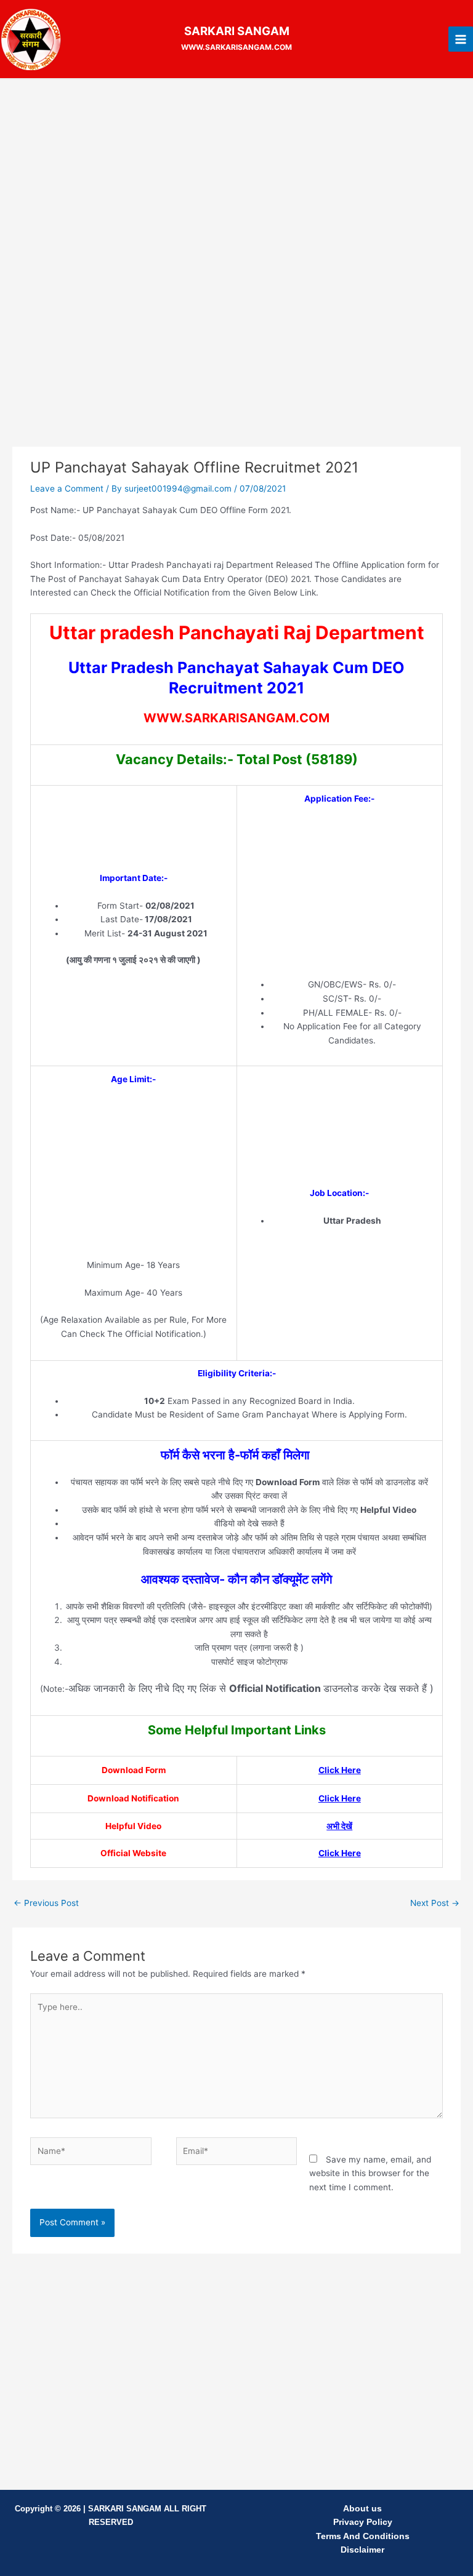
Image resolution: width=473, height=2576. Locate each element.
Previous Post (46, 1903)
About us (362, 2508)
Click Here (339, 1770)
* * *
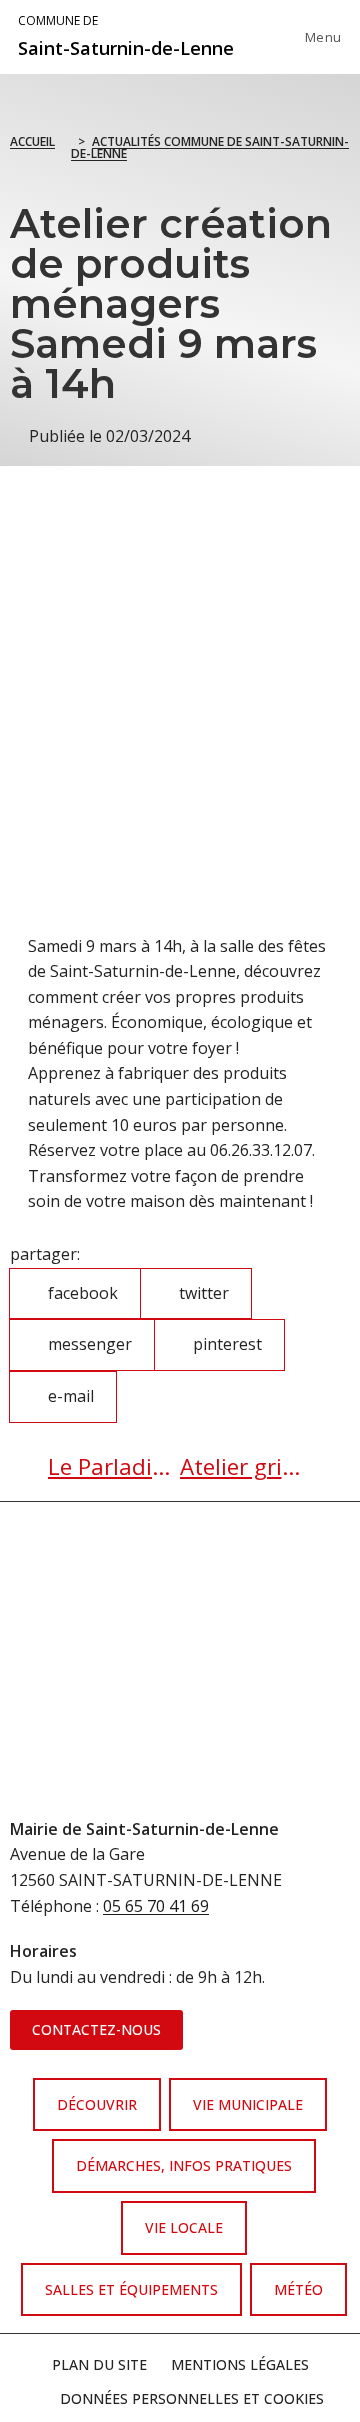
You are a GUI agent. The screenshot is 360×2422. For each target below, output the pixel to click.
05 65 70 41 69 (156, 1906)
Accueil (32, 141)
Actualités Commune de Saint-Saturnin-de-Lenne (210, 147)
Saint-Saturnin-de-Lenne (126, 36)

> Exercise description
Send back exactly the lines of the listing above starting at the one with "Image resolution: width=473, height=2576." and ending at the one with "Click Here (339, 1770)", inclusive, and no others.

> Reply to the task
Image resolution: width=473, height=2576. Locate each element.
Previous Post (46, 1903)
About us (362, 2508)
Click Here (339, 1770)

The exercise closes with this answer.